Toronto region is the only Canadian bidder to have made the shortlist for Amazon’s second headquarters. Last week, Amazon announced the much-anticipated shortlist of candidates to be considered for the home of “HQ2,” Amazon’s newest base of operations. The e-commerce retailer entertained bids from 238 cities and metropolitan areas in North America, including several in Mexico and eleven in Canada. The Toronto region’s bid was the only Canadian one to make the cut.

Toronto region’s bid was backed by substantive measures from the Ontario government, which has committed to increasing funding for STEM and AI education. The bid was also endorsed by Toronto Mayor John Tory and Prime Minister Justin Trudeau. Those who advocated for the bid are thrilled by the news. The decision is “outstanding news for Toronto,” declared Economic Development Minister Steven Del Duca. Notably, unlike many other bids, Toronto did not include any specific subsidies or tax breaks in its bid.

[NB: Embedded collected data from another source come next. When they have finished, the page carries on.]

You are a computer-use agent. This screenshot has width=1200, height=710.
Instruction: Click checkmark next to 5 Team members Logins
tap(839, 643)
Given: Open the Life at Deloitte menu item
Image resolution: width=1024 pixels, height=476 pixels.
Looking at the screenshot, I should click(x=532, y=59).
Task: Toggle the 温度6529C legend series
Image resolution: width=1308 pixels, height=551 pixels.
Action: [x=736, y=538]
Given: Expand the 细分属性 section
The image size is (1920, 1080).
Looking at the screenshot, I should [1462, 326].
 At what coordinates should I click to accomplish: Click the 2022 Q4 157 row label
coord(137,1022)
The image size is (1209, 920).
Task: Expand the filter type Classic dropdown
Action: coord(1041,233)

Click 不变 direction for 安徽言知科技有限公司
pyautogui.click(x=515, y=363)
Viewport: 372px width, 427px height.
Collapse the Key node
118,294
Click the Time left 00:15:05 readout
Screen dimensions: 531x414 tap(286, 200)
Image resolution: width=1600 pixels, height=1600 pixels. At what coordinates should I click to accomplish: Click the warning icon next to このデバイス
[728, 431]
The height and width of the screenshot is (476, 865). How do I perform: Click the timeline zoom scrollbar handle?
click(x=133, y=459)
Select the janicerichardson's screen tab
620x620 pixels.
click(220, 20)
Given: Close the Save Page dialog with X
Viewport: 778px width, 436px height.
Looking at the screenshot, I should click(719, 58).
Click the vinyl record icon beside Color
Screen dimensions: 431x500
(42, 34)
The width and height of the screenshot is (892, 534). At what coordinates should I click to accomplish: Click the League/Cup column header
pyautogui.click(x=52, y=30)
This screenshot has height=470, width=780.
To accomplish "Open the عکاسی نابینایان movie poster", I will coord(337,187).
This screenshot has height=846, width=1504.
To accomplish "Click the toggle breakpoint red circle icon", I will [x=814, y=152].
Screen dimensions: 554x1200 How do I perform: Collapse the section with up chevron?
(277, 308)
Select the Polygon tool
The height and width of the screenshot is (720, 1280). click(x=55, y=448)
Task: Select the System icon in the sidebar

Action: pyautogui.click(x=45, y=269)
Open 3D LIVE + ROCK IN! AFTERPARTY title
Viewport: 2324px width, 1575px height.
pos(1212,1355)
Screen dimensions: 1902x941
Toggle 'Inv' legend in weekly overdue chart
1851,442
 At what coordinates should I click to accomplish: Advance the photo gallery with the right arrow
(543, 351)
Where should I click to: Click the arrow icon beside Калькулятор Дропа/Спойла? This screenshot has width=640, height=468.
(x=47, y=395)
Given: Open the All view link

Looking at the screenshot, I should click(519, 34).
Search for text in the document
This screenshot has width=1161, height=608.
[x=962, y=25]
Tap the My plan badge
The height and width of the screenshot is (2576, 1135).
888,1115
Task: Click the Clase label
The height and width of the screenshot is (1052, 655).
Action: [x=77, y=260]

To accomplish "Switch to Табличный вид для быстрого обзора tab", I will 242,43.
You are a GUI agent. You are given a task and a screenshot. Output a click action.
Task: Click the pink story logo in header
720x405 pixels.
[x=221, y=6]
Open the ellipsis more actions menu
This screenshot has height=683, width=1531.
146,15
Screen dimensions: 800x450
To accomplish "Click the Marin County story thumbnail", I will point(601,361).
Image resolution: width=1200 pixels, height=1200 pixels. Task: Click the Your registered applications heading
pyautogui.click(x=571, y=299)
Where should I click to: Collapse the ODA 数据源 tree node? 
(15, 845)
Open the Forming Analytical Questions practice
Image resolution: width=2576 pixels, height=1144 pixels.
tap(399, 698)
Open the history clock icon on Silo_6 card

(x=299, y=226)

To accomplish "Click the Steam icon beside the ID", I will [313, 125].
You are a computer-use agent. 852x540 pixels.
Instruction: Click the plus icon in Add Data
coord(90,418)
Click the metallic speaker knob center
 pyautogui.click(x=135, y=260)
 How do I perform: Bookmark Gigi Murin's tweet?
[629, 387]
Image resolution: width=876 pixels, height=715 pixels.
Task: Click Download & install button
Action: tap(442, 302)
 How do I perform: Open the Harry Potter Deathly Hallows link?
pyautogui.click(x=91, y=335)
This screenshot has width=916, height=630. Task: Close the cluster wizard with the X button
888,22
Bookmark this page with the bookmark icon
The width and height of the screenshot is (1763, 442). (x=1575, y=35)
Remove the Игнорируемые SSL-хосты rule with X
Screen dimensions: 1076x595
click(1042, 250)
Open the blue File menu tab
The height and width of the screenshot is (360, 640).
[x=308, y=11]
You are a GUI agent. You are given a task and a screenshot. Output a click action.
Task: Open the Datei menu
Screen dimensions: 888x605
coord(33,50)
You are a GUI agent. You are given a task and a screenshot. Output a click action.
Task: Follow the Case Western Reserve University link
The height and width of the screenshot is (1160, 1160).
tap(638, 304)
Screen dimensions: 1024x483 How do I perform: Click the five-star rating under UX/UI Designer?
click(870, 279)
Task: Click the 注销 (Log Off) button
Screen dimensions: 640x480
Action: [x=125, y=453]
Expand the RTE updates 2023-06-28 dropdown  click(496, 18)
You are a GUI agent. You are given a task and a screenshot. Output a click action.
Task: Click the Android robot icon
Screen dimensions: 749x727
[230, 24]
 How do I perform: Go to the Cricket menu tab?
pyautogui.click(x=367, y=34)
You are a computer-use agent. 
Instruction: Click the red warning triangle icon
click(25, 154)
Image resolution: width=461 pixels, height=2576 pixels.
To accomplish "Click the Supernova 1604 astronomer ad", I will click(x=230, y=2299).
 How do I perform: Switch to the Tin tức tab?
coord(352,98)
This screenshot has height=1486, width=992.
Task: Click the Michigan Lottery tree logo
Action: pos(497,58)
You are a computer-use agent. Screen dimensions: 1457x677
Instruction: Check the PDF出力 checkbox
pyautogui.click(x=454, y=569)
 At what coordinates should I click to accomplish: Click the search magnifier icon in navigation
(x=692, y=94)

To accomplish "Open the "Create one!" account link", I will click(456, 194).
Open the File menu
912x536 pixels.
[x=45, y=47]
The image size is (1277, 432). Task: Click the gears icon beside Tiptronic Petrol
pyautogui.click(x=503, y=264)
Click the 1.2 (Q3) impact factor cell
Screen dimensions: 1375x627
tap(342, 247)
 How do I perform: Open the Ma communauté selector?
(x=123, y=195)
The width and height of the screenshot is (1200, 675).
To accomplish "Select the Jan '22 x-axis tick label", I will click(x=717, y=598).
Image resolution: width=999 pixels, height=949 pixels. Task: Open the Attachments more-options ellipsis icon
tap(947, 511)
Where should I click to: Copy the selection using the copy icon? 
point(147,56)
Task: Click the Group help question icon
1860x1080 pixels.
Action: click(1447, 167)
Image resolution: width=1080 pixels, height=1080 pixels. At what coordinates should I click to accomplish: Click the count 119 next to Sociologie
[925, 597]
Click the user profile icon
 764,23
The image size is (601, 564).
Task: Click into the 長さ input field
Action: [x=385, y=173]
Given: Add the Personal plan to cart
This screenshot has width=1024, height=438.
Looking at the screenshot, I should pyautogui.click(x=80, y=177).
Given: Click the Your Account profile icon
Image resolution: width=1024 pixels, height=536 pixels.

The potential benefits of winning the bid are enormous: Amazon plans to invest more than US$50 billion into the construction and operation of HQ2, and the project is anticipated to create approximately 50,000 jobs in and around the winning city.

Critics, however, are concerned that HQ2 has the potential to harm rather than help Toronto’s tech sector – especially when it comes to newer businesses and startups. As we have previously discussed on this blog, the introduction of the Amazon behemoth would be immediately and unavoidably disruptive to the current tech industry landscape. Increased competition for Toronto’s already in-demand talent pool could possibly increase the cost of labour for small startups, many of which already have challenges compensating employees. Though proponents of the bid argue that the arrival of Amazon would create an influx of new talent into the city, critics point out that it could also lead to a scarcity of resources that are crucial for smaller competitors.

Much is unknown at this point: experts are struggling to identify any trends in Amazon’s shortlist, a list that includes cities across the continent from a variety of different geographical regions. Boston, L.A., Denver, Austin, Atlanta, Miami, Chicago, New York and Philadelphia have all been chosen for the shortlist. What is known, however, are the effects of Amazon’s original headquarters, a decision that “changed the character of its native Seattle, setting in motion a building boom and rising rents.” Making the HQ2 shortlist reinforces Toronto’s reputation as a leader in the technology industry, but whether the arrival of HQ2 will be a positive change for our startups remains to be seen.